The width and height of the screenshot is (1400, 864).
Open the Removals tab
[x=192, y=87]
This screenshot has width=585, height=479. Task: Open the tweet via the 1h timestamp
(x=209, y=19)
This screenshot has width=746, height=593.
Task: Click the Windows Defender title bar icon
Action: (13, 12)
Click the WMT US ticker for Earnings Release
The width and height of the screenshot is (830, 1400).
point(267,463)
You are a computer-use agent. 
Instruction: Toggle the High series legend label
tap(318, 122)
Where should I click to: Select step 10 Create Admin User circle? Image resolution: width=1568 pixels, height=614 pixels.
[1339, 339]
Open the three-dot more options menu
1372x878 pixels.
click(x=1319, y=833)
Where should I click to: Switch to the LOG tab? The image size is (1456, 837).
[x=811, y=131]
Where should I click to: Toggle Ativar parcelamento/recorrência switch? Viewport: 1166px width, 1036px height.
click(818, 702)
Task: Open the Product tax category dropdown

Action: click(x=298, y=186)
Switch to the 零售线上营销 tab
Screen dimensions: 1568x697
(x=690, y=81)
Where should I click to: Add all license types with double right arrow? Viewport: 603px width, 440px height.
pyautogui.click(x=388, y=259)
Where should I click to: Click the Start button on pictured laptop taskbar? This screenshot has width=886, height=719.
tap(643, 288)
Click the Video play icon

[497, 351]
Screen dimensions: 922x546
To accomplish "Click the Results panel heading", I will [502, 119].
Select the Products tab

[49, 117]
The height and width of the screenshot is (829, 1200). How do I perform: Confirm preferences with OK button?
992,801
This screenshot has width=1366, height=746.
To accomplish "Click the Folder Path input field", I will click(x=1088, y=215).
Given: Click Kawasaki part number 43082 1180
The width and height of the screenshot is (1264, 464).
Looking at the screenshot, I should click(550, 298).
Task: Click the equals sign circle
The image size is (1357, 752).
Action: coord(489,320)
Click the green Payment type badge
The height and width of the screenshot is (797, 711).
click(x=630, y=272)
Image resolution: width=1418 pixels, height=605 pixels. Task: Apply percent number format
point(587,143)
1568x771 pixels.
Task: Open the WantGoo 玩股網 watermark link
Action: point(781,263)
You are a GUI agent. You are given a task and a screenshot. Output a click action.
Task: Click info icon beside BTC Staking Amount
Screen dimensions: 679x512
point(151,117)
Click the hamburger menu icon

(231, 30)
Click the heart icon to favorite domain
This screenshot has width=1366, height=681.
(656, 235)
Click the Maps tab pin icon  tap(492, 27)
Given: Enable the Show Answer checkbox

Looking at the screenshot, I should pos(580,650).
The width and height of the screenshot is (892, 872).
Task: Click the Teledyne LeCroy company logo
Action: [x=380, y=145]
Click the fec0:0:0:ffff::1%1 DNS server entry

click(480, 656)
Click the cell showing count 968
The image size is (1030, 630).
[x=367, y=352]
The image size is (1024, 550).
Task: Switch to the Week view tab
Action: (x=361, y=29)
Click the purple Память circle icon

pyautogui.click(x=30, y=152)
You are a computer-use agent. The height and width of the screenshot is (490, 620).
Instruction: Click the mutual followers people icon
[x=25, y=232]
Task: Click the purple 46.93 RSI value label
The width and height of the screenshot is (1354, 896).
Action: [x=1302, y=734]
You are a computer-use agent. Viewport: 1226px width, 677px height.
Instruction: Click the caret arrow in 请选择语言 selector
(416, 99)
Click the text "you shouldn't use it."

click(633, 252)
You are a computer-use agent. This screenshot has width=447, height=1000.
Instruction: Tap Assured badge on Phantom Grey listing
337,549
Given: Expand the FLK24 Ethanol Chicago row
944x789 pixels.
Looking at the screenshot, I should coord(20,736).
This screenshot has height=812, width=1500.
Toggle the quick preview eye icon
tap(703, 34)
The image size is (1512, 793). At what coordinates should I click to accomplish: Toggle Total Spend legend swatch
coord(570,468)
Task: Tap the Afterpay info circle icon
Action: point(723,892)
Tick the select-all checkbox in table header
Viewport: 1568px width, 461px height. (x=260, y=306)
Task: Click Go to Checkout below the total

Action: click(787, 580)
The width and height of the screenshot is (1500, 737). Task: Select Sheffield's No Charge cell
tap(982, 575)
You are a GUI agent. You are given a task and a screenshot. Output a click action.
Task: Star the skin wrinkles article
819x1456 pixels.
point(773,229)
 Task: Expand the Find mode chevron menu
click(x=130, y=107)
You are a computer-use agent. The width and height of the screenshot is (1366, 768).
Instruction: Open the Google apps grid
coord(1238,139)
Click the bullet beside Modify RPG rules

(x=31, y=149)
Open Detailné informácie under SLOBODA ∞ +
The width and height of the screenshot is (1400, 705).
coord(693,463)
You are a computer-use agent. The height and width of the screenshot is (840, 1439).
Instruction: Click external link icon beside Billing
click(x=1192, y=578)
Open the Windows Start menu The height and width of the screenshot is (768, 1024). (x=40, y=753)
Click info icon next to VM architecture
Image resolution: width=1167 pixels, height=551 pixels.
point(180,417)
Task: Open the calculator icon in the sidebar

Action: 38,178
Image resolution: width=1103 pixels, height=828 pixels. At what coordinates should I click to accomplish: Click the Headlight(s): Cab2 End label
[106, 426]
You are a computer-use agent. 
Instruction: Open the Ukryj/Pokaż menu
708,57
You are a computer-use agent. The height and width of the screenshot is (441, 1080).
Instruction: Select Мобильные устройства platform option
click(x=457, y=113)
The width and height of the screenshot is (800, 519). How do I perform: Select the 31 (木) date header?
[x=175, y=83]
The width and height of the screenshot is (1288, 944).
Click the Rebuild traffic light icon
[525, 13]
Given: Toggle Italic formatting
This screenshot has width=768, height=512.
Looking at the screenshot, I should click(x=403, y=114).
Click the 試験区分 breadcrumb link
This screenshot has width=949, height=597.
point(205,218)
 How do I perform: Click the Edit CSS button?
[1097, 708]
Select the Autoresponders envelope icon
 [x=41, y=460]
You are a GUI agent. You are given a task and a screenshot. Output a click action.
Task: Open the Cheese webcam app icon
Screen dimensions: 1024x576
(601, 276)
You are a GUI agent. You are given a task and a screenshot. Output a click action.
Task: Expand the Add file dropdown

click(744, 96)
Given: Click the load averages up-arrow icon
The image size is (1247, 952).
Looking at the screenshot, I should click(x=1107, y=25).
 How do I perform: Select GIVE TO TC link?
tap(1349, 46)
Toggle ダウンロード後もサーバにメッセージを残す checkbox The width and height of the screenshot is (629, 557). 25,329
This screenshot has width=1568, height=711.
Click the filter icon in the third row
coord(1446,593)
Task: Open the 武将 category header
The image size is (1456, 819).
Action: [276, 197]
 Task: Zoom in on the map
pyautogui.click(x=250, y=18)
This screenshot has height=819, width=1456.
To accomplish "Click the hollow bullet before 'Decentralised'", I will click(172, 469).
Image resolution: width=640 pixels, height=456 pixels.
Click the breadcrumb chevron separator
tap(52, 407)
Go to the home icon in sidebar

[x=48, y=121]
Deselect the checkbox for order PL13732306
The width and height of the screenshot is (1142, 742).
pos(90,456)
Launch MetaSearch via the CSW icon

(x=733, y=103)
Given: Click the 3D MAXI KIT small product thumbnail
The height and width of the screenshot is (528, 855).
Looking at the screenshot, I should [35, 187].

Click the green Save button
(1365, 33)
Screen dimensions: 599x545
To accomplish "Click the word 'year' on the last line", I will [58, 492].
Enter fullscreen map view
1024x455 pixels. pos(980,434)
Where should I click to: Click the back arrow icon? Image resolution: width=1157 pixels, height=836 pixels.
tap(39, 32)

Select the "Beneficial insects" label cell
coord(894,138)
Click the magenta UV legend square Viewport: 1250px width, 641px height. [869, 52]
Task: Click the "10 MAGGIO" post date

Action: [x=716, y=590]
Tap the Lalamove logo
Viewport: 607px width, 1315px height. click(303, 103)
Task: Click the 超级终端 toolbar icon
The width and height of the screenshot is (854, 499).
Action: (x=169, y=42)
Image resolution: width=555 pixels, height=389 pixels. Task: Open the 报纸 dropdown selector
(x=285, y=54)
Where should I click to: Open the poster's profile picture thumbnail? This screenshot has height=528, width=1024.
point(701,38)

—————

> _WORK TO COMPLETE_
Only the lines from the one holding "Task: Click the 超级终端 toolbar icon" through the end of the listing should appear in the response, each restated exactly.

> _YOUR SOLUTION_
Task: Click the 超级终端 toolbar icon
The width and height of the screenshot is (854, 499).
Action: (x=169, y=42)
Image resolution: width=555 pixels, height=389 pixels. Task: Open the 报纸 dropdown selector
(x=285, y=54)
Where should I click to: Open the poster's profile picture thumbnail? This screenshot has height=528, width=1024.
point(701,38)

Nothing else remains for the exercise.